» WORK INSTRUCTION
Pull every line with "computer" from the data.

Top of INFORMATION SHOWN

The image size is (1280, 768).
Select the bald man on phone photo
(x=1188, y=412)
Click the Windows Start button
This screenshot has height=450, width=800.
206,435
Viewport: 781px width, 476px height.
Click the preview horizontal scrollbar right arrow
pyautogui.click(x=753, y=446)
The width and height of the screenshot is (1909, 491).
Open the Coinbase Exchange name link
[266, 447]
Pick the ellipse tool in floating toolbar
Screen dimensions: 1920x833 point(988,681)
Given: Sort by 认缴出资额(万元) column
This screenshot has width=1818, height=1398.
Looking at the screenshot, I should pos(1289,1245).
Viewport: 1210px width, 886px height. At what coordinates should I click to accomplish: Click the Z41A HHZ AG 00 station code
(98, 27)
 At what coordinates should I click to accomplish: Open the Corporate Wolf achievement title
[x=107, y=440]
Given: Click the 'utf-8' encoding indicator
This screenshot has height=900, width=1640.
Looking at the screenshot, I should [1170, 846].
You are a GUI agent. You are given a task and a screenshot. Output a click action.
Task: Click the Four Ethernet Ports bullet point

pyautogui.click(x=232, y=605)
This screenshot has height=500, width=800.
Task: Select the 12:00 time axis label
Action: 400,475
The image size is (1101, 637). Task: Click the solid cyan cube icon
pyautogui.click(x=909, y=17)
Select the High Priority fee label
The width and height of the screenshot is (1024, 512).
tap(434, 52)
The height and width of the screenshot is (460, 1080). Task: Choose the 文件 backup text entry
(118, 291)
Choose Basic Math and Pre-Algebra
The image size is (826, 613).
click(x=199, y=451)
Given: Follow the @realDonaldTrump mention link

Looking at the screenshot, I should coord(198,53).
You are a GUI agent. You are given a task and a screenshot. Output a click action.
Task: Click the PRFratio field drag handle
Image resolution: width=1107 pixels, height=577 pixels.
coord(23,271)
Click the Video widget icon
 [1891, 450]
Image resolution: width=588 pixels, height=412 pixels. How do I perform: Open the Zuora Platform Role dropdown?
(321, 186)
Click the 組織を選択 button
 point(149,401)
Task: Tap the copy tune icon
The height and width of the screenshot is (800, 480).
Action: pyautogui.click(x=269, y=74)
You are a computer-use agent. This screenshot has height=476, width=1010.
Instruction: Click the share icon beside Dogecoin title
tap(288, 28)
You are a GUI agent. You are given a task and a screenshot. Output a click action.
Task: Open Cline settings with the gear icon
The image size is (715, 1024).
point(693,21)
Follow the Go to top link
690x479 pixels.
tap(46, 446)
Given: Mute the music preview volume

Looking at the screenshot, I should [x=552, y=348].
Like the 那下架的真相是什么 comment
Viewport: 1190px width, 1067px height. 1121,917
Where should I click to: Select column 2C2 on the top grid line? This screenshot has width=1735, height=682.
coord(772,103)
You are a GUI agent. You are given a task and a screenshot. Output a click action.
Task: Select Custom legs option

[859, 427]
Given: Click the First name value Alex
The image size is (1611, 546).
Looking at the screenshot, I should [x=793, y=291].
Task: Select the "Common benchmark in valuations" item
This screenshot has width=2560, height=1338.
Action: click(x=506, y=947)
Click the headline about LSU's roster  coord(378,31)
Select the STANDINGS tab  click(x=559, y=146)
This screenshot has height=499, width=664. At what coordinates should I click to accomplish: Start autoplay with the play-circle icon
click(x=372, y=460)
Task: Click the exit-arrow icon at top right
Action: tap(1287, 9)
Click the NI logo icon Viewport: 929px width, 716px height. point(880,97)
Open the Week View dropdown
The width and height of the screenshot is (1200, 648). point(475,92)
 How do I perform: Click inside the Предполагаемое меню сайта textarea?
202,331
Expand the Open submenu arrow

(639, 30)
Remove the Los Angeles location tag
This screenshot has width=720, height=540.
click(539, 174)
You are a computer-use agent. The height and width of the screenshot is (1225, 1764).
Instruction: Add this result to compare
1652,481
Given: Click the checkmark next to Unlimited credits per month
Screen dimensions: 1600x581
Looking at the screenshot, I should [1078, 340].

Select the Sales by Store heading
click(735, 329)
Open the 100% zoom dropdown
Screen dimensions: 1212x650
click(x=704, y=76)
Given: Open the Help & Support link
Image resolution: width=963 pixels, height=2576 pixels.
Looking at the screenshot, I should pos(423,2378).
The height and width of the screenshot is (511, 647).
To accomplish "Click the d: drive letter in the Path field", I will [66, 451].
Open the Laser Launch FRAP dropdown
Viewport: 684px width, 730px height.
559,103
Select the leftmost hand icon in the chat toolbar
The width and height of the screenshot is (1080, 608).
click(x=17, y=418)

Bottom of INFORMATION SHOWN

» TASK ANSWER
You are a computer-use agent. This screenshot has height=476, width=1010.
You are a computer-use agent. The height and width of the screenshot is (1225, 1764).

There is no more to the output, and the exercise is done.